[ExI] The Dogs of Immortality

Lee Corbin lcorbin at rawbw.com
Tue Jul 15 04:46:14 UTC 2008


Gary writes

> The person who dies is not stuck with the taxes.  They are dead.

Yes, but the incentive of the original wealth creator is lessened
knowing that at his death, much of the wealth will be gone
(so he might as well either not earn so much, or just waste it).

> Their heirs are the ones who are taxed on their windfall.  If they
> won $3.5 million in the lottery they would be taxed just the same. 

And so that gives people less incentive to play the lottery.
(Not such a bad thing, actually, since the lottery is itself
merely a tax on stupidity, which seems very unfair to people
who couldn't help being born that way.)

> What does it matter that the money used to create that wealth was already
> taxed?
> 
> Your employer is taxed on the profits he makes that pays your salary.  You
> are taxed again, and the people you spend it with are taxed again.
> 
> It is that chain of taxation that pays for our civilization.

Arrgh!  You're just trying to rile up some of us here!   :-)

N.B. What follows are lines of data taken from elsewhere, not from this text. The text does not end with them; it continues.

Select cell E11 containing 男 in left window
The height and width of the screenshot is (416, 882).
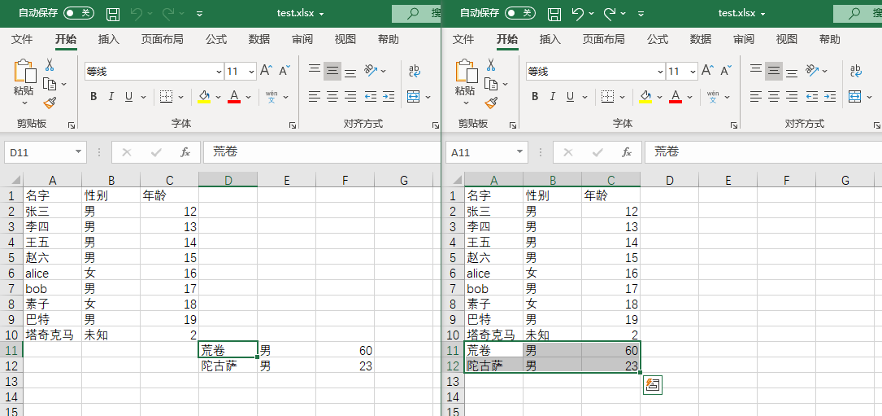[286, 350]
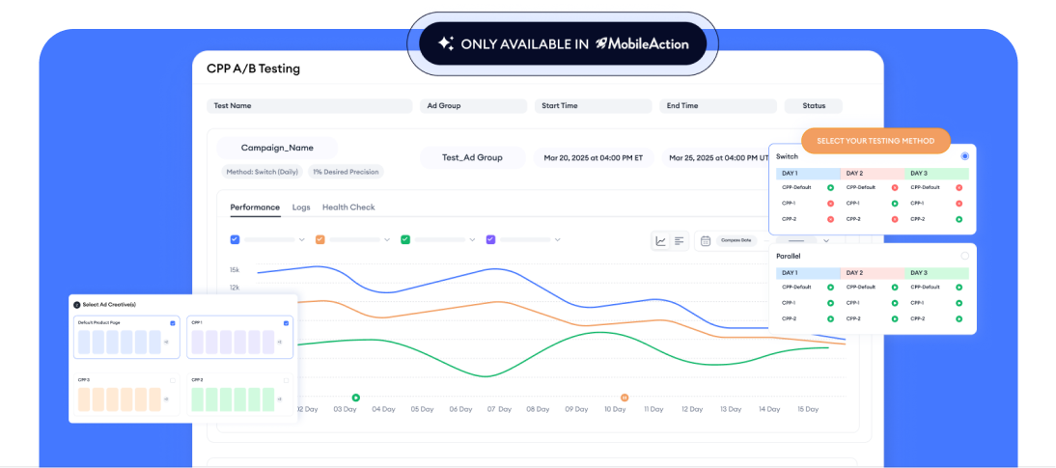Click the Compare Data button
Image resolution: width=1056 pixels, height=468 pixels.
point(734,240)
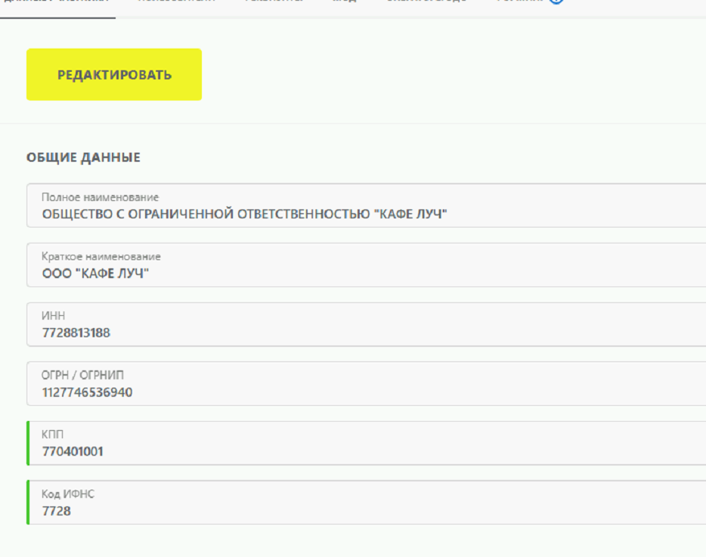
Task: Focus the Код ИФНС value 7728
Action: pos(57,511)
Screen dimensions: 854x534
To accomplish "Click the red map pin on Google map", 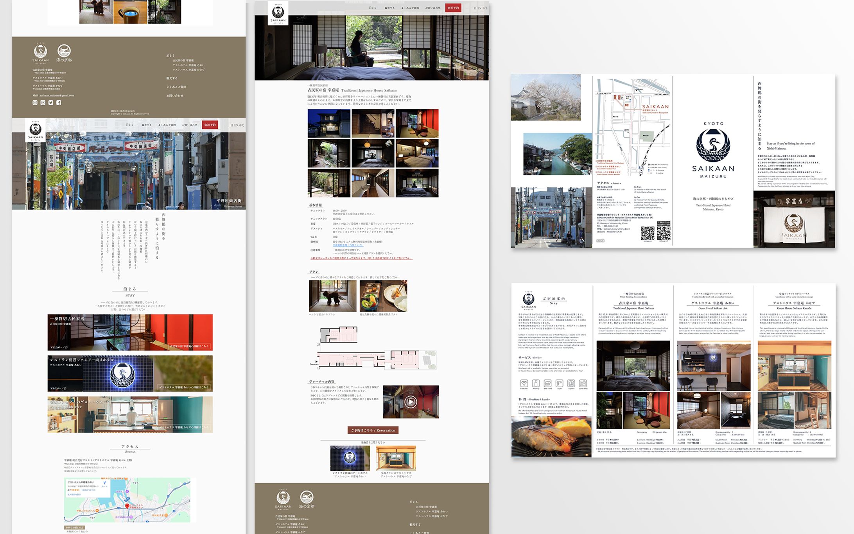I will tap(127, 506).
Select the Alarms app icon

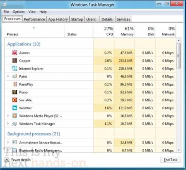(14, 53)
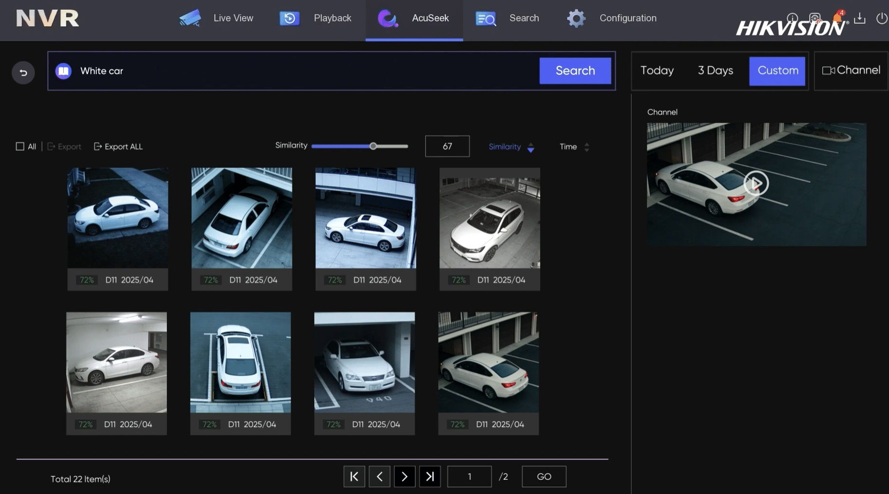This screenshot has height=494, width=889.
Task: Click Export ALL
Action: tap(118, 146)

What is of value in our civilization is *not* created by governments;
at most, a case can be made that for any particular small group
of citizens, either they're too dumb, or too conditioned, or too 
individualistic, or not individualistic enough, or too colonized by
the central-control/central-planning meme   to make complete
self-rule a realistic go, and need government to safeguard property
rights and rule of law.  Indeed, some citizens of some countries
are so backward that no form of representative democracy is
possible.  A case can even be made for the kleptocracies in that
many exist to forcibly hold together an army to prevent a nation
from being taken over by an even worse kleptocracy.

> Or you could take the Extropian alternative choosing not to die and donating
> most of your money to antiaging research throughout your life in the hopes
> of surviving until the singularity and thus achieving a vastly extended life
> span. 

In this thread, people still think that there is some kind of principle
determining whether the government will take money for this, or 
instead, take money for that.  Governments follow the Willie Sutton
plan: they take the money where they find it.